Les banques centrales mondiales communiquent sur un processus lent et régulier de normalisation des taux d'intérêt. Les obligations d’Etat devraient rester soutenues par ces faibles taux directeurs, et les secteurs à spreads élevés ont de bonnes chances de surperformer les emprunts d’Etat américains et mondiaux.

Nous pensons que les meilleures opportunités obligataires se situent en particulier sur les marchés émergents. Les investisseurs peuvent y trouver du rendement en abondance, ainsi qu’une croissance bien plus dynamique que dans les pays développés et un taux d’endettement beaucoup plus faible. La dynamique démographique, dans son ensemble, y est également mieux orientée, ce qui signifie que ce segment présente actuellement le meilleur rapport risque / rémunération. »

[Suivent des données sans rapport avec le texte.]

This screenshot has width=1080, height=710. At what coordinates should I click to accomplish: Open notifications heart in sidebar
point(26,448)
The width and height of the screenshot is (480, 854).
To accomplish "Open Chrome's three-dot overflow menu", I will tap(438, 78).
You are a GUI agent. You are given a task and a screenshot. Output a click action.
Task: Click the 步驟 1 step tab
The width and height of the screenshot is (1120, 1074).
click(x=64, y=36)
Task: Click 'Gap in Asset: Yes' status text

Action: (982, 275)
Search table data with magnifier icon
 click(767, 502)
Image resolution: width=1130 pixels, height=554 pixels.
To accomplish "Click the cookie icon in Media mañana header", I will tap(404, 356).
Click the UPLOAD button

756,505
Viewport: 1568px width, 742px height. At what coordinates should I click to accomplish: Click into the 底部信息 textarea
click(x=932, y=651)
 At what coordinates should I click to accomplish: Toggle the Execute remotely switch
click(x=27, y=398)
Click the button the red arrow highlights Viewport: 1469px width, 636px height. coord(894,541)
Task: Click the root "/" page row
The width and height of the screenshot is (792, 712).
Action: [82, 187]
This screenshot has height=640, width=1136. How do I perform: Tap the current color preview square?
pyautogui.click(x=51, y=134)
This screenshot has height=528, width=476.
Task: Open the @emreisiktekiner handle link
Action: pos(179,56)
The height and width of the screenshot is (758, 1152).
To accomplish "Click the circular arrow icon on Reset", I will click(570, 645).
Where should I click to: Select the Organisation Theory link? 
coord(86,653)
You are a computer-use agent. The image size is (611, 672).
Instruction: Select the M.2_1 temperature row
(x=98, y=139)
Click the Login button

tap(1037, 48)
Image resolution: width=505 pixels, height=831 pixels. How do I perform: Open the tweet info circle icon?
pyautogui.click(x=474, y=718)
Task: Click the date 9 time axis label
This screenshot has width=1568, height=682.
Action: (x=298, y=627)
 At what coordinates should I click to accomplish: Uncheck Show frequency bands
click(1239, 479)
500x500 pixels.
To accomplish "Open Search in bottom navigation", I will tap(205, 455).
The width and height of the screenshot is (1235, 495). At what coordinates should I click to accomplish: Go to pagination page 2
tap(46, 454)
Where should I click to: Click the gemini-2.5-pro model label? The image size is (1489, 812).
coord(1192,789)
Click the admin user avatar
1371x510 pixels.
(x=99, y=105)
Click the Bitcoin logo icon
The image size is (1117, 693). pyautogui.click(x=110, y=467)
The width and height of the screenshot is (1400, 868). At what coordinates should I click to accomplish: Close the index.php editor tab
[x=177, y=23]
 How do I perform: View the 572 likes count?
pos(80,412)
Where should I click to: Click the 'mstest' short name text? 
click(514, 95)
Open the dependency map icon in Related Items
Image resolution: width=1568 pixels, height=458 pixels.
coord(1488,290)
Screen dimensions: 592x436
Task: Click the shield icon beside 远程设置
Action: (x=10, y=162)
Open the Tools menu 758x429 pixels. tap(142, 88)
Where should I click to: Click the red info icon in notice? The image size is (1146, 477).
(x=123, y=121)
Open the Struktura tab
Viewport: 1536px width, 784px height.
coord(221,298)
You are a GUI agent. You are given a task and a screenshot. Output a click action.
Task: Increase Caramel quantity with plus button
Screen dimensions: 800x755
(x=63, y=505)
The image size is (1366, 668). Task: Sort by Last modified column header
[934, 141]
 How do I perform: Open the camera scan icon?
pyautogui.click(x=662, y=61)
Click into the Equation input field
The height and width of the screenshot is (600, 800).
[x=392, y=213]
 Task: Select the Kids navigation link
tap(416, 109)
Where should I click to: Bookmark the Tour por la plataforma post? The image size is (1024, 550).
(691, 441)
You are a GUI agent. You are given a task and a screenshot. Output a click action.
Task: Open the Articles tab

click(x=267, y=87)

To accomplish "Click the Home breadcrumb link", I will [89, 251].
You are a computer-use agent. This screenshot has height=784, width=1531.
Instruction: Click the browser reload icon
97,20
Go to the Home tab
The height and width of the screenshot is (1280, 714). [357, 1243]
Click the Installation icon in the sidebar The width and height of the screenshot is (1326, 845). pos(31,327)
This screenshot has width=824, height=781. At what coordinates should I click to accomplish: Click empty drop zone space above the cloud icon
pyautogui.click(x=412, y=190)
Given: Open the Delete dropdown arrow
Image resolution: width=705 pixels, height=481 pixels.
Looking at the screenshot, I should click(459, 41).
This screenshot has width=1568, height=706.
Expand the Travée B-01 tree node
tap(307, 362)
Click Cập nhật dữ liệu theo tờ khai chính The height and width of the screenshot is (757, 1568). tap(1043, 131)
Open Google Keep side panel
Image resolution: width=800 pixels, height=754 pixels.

2/ Les marchés émergents (et la Chine) sont les mieux placés pour briller : Francis Scotland, Chef économiste Monde, Brandywine Global 

« La thématique dominante qui détermine le contexte pour 2018 tient à l’étendue, la profondeur, et la vigueur de la croissance économique actuelle. Selon nous, cette croissance forte va totalement éclipser les points de vue de répression financière ou de stagnation séculaire. Même si l’on a déjà pu observer plusieurs épisodes reflationnistes depuis la crise financière mondiale, nous pensons que la tendance actuelle est suffisamment puissante pour durer. 

Les mesures de relance ont cédé la place à une croissance mondiale généralisée et synchronisée, à des pressions inflationnistes encore modestes, et à la perspective d’un retrait progressif des mesures de stimuli monétaire des banques centrales des pays industrialisés. Ces éléments forment une combinaison robuste pour soutenir la croissance mondiale, et sont susceptibles d’entretenir la poursuite de la surperformance des marchés émergents.

De nombreux pays émergents ont réalisé des progrès marquants dans les domaines suivants : lutte contre l'inflation, adoption de réformes économiques et politiques indispensables, amélioration de leur balance courante et de leurs niveaux de réserves de change. Contrairement aux pays développés, les banques centrales de ces économies émergentes disposent encore d’une certaine marge de manœuvre en matière monétaire, ce qui leur donne la possibilité de baisser les taux si besoin. Cependant, notre opinion positive sur les marchés émergents serait dénuée de sens en l’absence de perspectives favorables sur la Chine. La Chine reste l’un des principaux moteurs d’une croissance mondiale durable, et nous anticipons la poursuite d’une expansion régulière en 2018. »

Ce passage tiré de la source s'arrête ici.